[[ Excerpt provided open ]]

Shama likes people, and she likes the treats she gets when she's well mannered with people. I'm not going to pursue therapy dog certification until I actually have time to go on regular therapy dog visits. For now, we occasionally visit people at a nearby nursing home that doesn't seem to have a relationship with the local therapy dog organization. One woman has an array of photos of her dogs displayed on her wall. I know she loves it when Shama visits!
How can you tell that Kodi LOVES therapy dog work? The reason I think Shama likes people is that she gets excited, jumping up and down, wagging her tail, and trying to get to them. When she's in her ex pen, she has to calm down and have all four paws on the floor before we let anyone pet her. Same thing if she's on a leash.
I agree that CGC certification is within the grasp of most pet dogs.
Well, I should qualify that to say with elderly and sick people. I think it takes a different type of dog to do reading with kids and other kinds of work with kids.

[[ Excerpt provided closed ]]
[[ Information shown open ]]

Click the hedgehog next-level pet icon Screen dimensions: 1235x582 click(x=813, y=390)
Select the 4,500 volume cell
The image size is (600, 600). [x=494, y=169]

[[ Information shown closed ]]

- _How to complete this task_
Pick up the therapy dog discussion from where it stops and continue it. The listing has nothing to do with the discussion of therapy dogs.

- _Expected answer_
But Kodi is so INCREDIBLY gentle and insightful with the elderly and ill and upset people. He will be just "be there". We will be talking, not really "about" him at all. He just lies down next to them. He seems to know whether it is better to lie by the person's feet or beside them on a couch. Then he doesn't move. Without them even realizing it, they start stroking him. That is his cue to move his head onto their foot (or lap) and then he just stays there. Gazing up into their eyes. They keep stroking, again, often without realizing that they are doing it. At some point, they seem to realize and acknowledge him, and he starts wagging his tail. They have made his day!
I don't ask him to do this... he is not a "trained" therapy dog, nor do we make "official" therapy visits. It is just that he ends up being put in that position quite frequently because of our extended collection of geriatric friends and relatives!
Sometimes, we've had people who have started out saying they didn't really care for dogs become total converts to "KODI is an exception".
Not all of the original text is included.